▶ WORK TO BE COMPLETED
Give the lines again exactly as they appear, from the first line of the listing through the line containing "The height and", and omit every picture.

▶ ENTRIES SUPPLIED
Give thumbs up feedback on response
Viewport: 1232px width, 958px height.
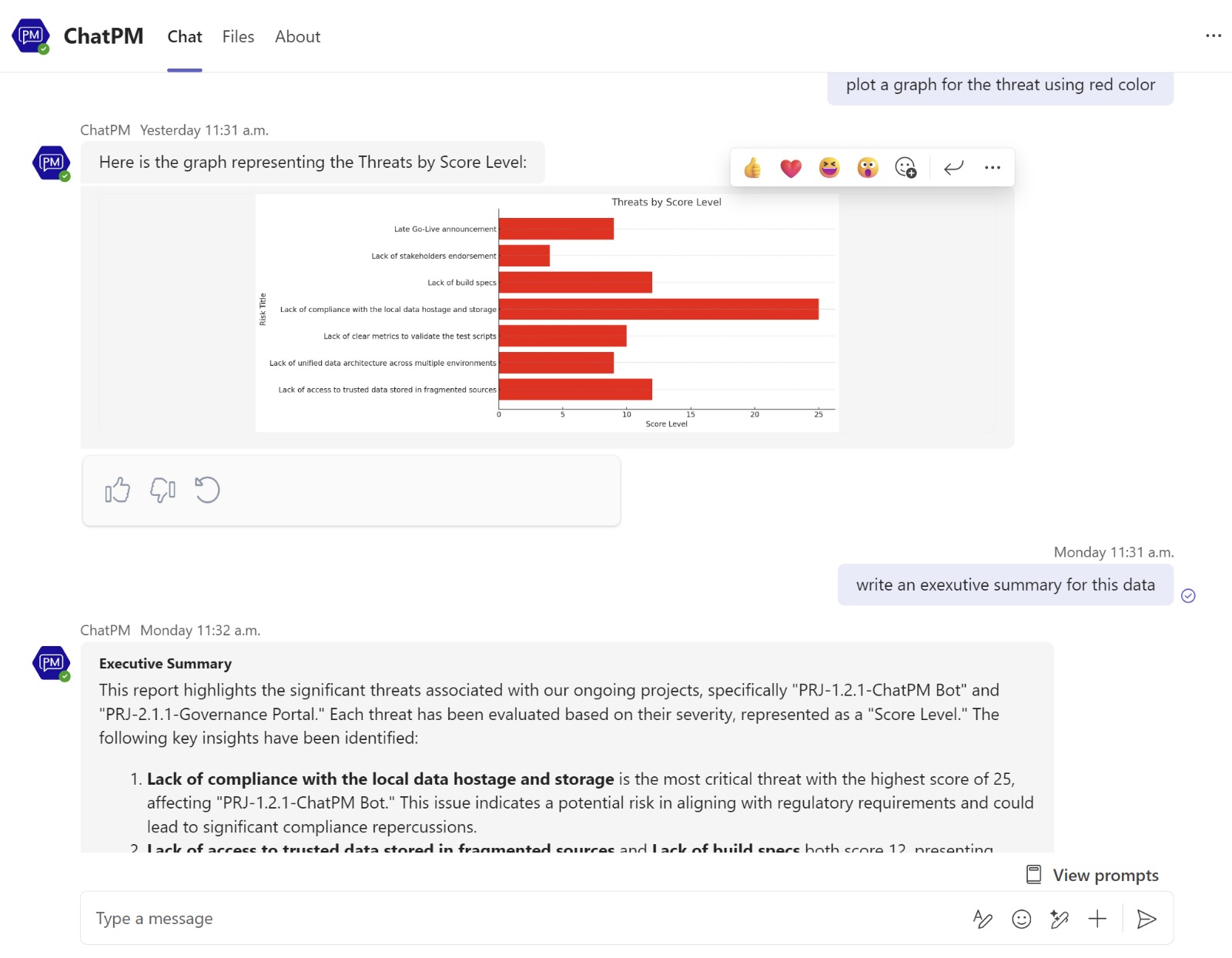118,490
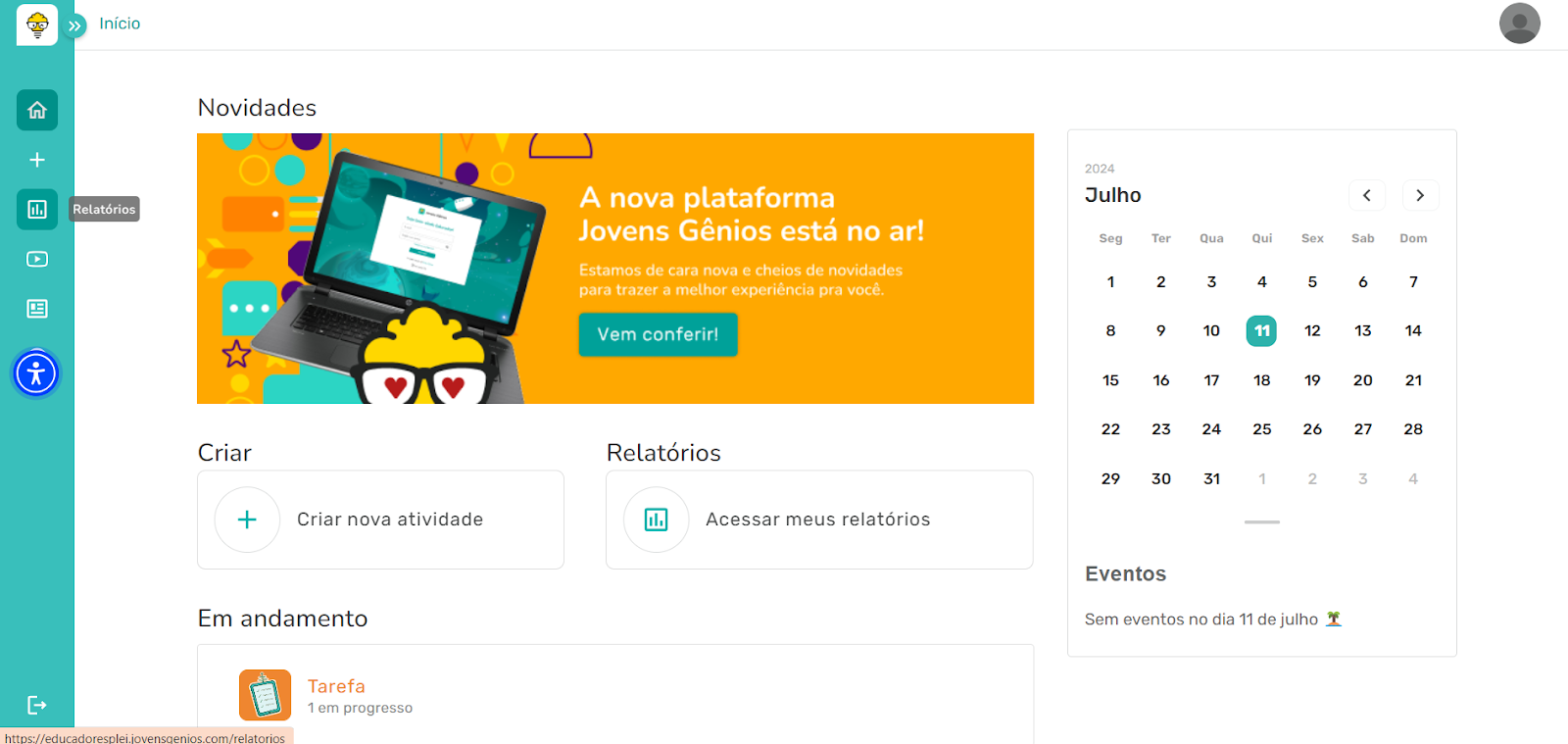The width and height of the screenshot is (1568, 744).
Task: Click the calendar collapse handle bar
Action: 1261,522
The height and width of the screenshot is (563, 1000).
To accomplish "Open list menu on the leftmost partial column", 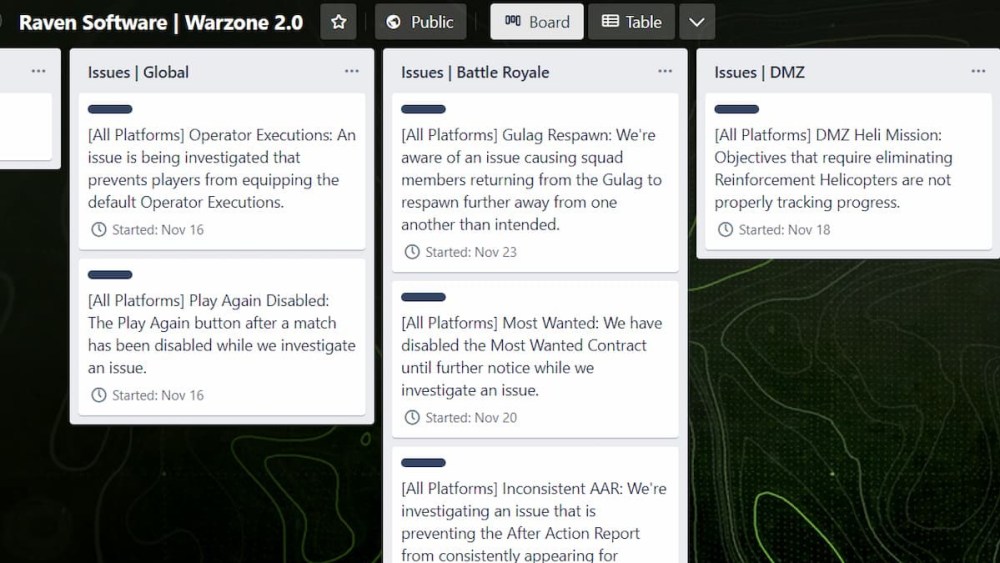I will pyautogui.click(x=38, y=72).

▶ RESPONSE TO THIS EXERCISE
Give thumbs up feedback on response
Viewport: 1232px width, 958px height.
118,490
The width and height of the screenshot is (1568, 744).
Task: Click the calendar collapse handle bar
Action: 1261,522
The height and width of the screenshot is (563, 1000).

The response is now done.